Retype all of the data below without any changes, leaving the pictures out of your answer.

(Records of locating words and elements)
-*-*-

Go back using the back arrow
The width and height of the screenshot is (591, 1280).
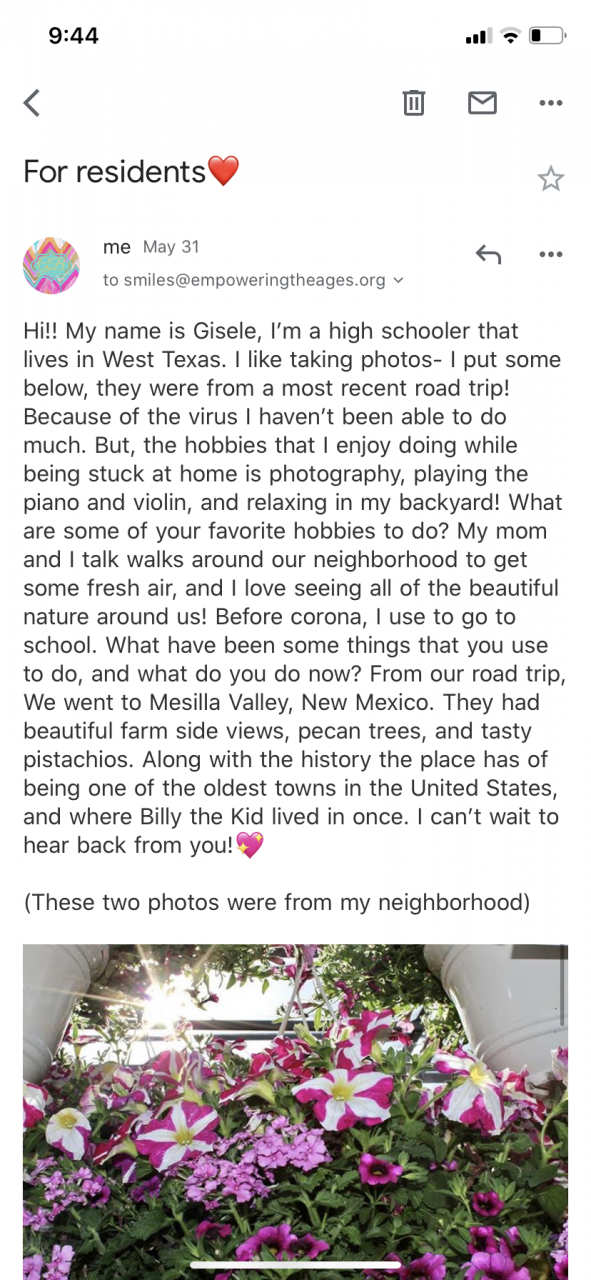[32, 102]
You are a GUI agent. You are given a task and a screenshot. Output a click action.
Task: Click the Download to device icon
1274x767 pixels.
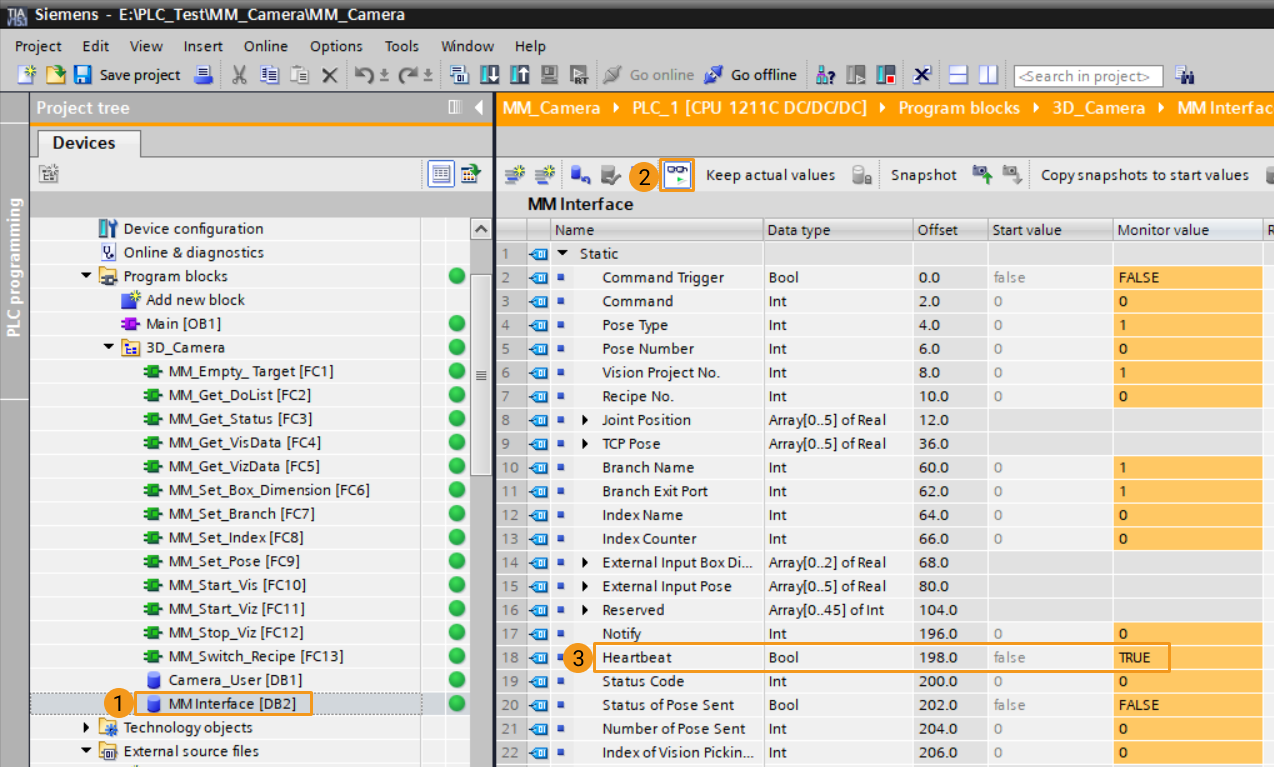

-*-*-

- THE SOLUTION -
Go back using the back arrow
The width and height of the screenshot is (591, 1280).
[32, 102]
You are a GUI agent. You are given a task and a screenshot. Output a click action.
Task: Click the Download to device icon
1274x767 pixels.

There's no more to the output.